### [YOUR GOAL]
Please extract every one of the rows below and reproduce each line character for character.

### [MATERIAL FOR THIS EXERCISE]
** START **

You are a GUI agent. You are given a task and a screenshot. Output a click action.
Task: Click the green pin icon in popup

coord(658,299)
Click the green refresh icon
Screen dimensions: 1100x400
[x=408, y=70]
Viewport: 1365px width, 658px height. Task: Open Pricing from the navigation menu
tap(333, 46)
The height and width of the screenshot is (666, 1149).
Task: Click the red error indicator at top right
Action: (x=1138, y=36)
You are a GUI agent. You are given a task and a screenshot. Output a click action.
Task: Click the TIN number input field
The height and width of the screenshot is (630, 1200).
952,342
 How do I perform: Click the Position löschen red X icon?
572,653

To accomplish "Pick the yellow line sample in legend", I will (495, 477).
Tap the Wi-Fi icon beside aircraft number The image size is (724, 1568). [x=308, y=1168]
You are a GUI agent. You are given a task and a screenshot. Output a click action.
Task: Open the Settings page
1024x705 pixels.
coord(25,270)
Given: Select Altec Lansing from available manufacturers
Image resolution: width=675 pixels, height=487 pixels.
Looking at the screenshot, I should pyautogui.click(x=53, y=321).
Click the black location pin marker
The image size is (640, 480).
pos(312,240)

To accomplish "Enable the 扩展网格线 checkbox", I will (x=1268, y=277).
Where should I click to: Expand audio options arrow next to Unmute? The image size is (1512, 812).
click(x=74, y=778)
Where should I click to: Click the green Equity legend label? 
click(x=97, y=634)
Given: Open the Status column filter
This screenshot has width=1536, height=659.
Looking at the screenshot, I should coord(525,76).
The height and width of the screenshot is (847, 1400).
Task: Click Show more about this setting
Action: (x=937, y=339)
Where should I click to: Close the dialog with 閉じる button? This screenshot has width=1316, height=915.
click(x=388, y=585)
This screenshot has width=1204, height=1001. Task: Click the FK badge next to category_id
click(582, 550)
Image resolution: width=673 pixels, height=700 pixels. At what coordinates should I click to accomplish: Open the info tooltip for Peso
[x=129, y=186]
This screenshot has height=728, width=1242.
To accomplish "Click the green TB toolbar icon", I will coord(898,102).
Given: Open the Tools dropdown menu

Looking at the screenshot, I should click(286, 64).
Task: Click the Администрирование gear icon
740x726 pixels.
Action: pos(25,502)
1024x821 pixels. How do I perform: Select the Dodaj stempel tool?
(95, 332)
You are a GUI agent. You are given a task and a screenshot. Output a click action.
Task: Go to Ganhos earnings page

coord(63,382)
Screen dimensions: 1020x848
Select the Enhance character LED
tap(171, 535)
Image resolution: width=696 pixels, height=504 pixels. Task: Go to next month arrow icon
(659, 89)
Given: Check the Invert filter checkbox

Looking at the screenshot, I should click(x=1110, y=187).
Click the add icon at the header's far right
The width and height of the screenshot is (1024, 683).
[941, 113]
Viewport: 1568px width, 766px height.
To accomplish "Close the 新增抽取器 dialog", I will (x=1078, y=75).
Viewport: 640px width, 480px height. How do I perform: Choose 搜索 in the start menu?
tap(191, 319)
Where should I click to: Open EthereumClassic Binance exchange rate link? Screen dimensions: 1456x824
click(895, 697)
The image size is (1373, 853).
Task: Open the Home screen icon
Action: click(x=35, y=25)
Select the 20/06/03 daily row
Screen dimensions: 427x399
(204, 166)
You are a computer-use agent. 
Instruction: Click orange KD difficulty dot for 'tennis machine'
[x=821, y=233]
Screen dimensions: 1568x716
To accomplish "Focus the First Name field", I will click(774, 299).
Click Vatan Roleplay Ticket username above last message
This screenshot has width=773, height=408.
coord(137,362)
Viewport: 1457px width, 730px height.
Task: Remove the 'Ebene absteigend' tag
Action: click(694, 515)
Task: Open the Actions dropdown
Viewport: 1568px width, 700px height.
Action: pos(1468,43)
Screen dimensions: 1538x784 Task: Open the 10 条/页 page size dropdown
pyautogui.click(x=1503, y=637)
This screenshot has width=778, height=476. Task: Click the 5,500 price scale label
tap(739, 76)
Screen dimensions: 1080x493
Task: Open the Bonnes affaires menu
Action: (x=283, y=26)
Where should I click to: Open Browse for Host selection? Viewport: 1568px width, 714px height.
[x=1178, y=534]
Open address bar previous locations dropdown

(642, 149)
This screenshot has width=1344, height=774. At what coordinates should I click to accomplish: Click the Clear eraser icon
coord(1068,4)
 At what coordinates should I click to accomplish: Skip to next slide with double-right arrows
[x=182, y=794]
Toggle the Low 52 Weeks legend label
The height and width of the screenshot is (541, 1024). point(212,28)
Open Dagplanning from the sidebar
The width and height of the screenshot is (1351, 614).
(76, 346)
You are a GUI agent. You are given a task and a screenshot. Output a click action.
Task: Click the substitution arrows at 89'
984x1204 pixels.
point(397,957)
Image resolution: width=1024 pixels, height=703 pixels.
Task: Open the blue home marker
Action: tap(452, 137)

** END **

### [RESULT OF THE TASK]
You are a GUI agent. You are given a task and a screenshot. Output a click action.
Task: Click the green pin icon in popup

coord(658,299)
Click the green refresh icon
Screen dimensions: 1100x400
[x=408, y=70]
Viewport: 1365px width, 658px height. Task: Open Pricing from the navigation menu
tap(333, 46)
The height and width of the screenshot is (666, 1149).
Task: Click the red error indicator at top right
Action: (x=1138, y=36)
You are a GUI agent. You are given a task and a screenshot. Output a click action.
Task: Click the TIN number input field
The height and width of the screenshot is (630, 1200).
952,342
 How do I perform: Click the Position löschen red X icon?
572,653

To accomplish "Pick the yellow line sample in legend", I will (495, 477).
Tap the Wi-Fi icon beside aircraft number The image size is (724, 1568). [x=308, y=1168]
You are a GUI agent. You are given a task and a screenshot. Output a click action.
Task: Open the Settings page
1024x705 pixels.
coord(25,270)
Given: Select Altec Lansing from available manufacturers
Image resolution: width=675 pixels, height=487 pixels.
Looking at the screenshot, I should pyautogui.click(x=53, y=321).
Click the black location pin marker
The image size is (640, 480).
pos(312,240)

To accomplish "Enable the 扩展网格线 checkbox", I will (x=1268, y=277).
Where should I click to: Expand audio options arrow next to Unmute? The image size is (1512, 812).
click(x=74, y=778)
Where should I click to: Click the green Equity legend label? 
click(x=97, y=634)
Given: Open the Status column filter
This screenshot has width=1536, height=659.
Looking at the screenshot, I should coord(525,76).
The height and width of the screenshot is (847, 1400).
Task: Click Show more about this setting
Action: (x=937, y=339)
Where should I click to: Close the dialog with 閉じる button? This screenshot has width=1316, height=915.
click(x=388, y=585)
This screenshot has width=1204, height=1001. Task: Click the FK badge next to category_id
click(582, 550)
Image resolution: width=673 pixels, height=700 pixels. At what coordinates should I click to accomplish: Open the info tooltip for Peso
[x=129, y=186]
This screenshot has height=728, width=1242.
To accomplish "Click the green TB toolbar icon", I will coord(898,102).
Given: Open the Tools dropdown menu

Looking at the screenshot, I should click(286, 64).
Task: Click the Администрирование gear icon
740x726 pixels.
Action: pos(25,502)
1024x821 pixels. How do I perform: Select the Dodaj stempel tool?
(95, 332)
You are a GUI agent. You are given a task and a screenshot. Output a click action.
Task: Go to Ganhos earnings page

coord(63,382)
Screen dimensions: 1020x848
Select the Enhance character LED
tap(171, 535)
Image resolution: width=696 pixels, height=504 pixels. Task: Go to next month arrow icon
(659, 89)
Given: Check the Invert filter checkbox

Looking at the screenshot, I should click(x=1110, y=187).
Click the add icon at the header's far right
The width and height of the screenshot is (1024, 683).
[941, 113]
Viewport: 1568px width, 766px height.
To accomplish "Close the 新增抽取器 dialog", I will (x=1078, y=75).
Viewport: 640px width, 480px height. How do I perform: Choose 搜索 in the start menu?
tap(191, 319)
Where should I click to: Open EthereumClassic Binance exchange rate link? Screen dimensions: 1456x824
click(895, 697)
The image size is (1373, 853).
Task: Open the Home screen icon
Action: click(x=35, y=25)
Select the 20/06/03 daily row
Screen dimensions: 427x399
(204, 166)
You are a computer-use agent. 
Instruction: Click orange KD difficulty dot for 'tennis machine'
[x=821, y=233]
Screen dimensions: 1568x716
To accomplish "Focus the First Name field", I will click(774, 299).
Click Vatan Roleplay Ticket username above last message
This screenshot has width=773, height=408.
coord(137,362)
Viewport: 1457px width, 730px height.
Task: Remove the 'Ebene absteigend' tag
Action: click(694, 515)
Task: Open the Actions dropdown
Viewport: 1568px width, 700px height.
Action: pos(1468,43)
Screen dimensions: 1538x784 Task: Open the 10 条/页 page size dropdown
pyautogui.click(x=1503, y=637)
This screenshot has width=778, height=476. Task: Click the 5,500 price scale label
tap(739, 76)
Screen dimensions: 1080x493
Task: Open the Bonnes affaires menu
Action: (x=283, y=26)
Where should I click to: Open Browse for Host selection? Viewport: 1568px width, 714px height.
[x=1178, y=534]
Open address bar previous locations dropdown

(642, 149)
This screenshot has width=1344, height=774. At what coordinates should I click to accomplish: Click the Clear eraser icon
coord(1068,4)
 At what coordinates should I click to accomplish: Skip to next slide with double-right arrows
[x=182, y=794]
Toggle the Low 52 Weeks legend label
The height and width of the screenshot is (541, 1024). point(212,28)
Open Dagplanning from the sidebar
The width and height of the screenshot is (1351, 614).
(76, 346)
You are a GUI agent. You are given a task and a screenshot. Output a click action.
Task: Click the substitution arrows at 89'
984x1204 pixels.
point(397,957)
Image resolution: width=1024 pixels, height=703 pixels.
Task: Open the blue home marker
Action: tap(452, 137)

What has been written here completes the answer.